I claimed opportunity-liberals’ and Puritan-liberals’ argument is a distinction without a difference; their ableist justifications are not different in principle. The opposition is not advocating against the rest of Track Two designation—many of whose victims have already been Mad! No matter who wins, things will probably get worse than they are now. (For instance, even if the expansion is challenged successfully, the process may motivate increasing the oversight of, and diminish the legal liabilities of, long-term institutions.)

Nonetheless, we must agitate against the MAiD expansion. State euthanasia poses a significant worsening to Mad and addict conditions. Incapacitation threatens our ability to organize; death eliminates it altogether. In fact, given the sustained features of addict and Mad oppression, the 2024 sunsetting will likely be catastrophic on a scale even its most virulent sanist detractors do not realize.

The carceralization of (M)addict health

The ongoing conference at which Martell presented (schedule here) is in Victoria, British Columbia. This location is telling; it is—alongside N.Y.C.—ground zero of the rapid acceleration toward mass institutionalization of addicts and the Mad in North America.

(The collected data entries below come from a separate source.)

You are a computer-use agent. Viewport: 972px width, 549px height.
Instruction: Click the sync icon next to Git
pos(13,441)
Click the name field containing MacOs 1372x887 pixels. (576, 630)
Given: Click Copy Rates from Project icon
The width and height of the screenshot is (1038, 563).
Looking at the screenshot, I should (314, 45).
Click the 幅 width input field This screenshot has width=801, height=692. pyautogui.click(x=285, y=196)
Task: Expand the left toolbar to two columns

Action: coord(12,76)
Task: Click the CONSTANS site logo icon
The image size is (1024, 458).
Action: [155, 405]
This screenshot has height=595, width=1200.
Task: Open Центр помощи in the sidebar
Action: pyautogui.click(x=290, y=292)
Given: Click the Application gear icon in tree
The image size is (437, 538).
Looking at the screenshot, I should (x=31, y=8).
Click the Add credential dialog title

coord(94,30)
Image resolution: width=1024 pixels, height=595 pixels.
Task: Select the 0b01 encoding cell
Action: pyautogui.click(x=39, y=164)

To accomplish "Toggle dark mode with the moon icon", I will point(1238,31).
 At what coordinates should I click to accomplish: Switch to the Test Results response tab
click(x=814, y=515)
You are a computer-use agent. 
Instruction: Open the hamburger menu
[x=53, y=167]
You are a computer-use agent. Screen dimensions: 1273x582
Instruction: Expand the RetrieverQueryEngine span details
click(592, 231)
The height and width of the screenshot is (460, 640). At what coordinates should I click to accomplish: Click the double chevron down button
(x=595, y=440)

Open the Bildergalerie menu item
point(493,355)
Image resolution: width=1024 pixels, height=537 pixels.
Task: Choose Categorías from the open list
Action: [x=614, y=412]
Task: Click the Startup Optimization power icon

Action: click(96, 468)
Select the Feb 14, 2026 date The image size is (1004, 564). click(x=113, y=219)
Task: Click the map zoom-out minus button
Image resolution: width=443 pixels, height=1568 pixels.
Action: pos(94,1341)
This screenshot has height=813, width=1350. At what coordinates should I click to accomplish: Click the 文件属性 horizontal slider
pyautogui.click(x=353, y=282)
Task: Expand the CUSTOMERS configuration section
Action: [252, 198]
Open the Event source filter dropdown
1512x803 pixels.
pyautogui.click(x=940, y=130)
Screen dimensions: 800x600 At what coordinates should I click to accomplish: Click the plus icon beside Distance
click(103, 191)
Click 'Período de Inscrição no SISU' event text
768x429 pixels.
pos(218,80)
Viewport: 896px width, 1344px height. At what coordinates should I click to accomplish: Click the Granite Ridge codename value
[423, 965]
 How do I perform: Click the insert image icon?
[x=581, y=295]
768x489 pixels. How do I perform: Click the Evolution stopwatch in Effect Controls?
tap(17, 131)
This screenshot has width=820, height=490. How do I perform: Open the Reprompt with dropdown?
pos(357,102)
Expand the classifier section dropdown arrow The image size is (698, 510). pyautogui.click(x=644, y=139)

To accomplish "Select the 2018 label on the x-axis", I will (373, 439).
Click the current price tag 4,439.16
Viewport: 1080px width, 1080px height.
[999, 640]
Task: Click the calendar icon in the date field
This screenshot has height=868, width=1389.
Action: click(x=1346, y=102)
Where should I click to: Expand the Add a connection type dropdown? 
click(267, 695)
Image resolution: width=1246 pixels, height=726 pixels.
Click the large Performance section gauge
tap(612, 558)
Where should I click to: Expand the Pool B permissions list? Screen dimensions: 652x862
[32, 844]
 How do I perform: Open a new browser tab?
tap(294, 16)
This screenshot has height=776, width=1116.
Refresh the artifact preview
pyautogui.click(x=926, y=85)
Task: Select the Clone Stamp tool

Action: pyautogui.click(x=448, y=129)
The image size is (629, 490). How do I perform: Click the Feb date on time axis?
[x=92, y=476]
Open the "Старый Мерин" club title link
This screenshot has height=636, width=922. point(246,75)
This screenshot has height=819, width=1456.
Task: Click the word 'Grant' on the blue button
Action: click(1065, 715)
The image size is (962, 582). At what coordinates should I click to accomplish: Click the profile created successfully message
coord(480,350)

B.C. is the epicenter of the Canadian toxic drug crisis. Pursuant to dramatic rises in overdose death rates, a public health emergency was declared in the province in 2016. Since then, premier and former Attorney General David Eby has endorsed legislation subjecting addicts to unparalleled oversight. Eby famously advocates expansion of BC’s civil commitment criteria to include repeat overdose—it was the issue he ran on. In early 2023, nurses were authorized to enable short-term involuntary admission to psych ERs under B.C. law. (Nursing professionals have penned open statements of concern.) The push for involuntary care also involves forced treatment for incarcerated addicts. Says Eby: “This is an opportunity for us to…provide medical support—so that when they’re released they’re actually in better shape than when they went in.” In 2022, he commissioned a report evaluating the feasibility of post-release “real-time electronic monitoring of individuals identified as chronic offenders,” among other interventions.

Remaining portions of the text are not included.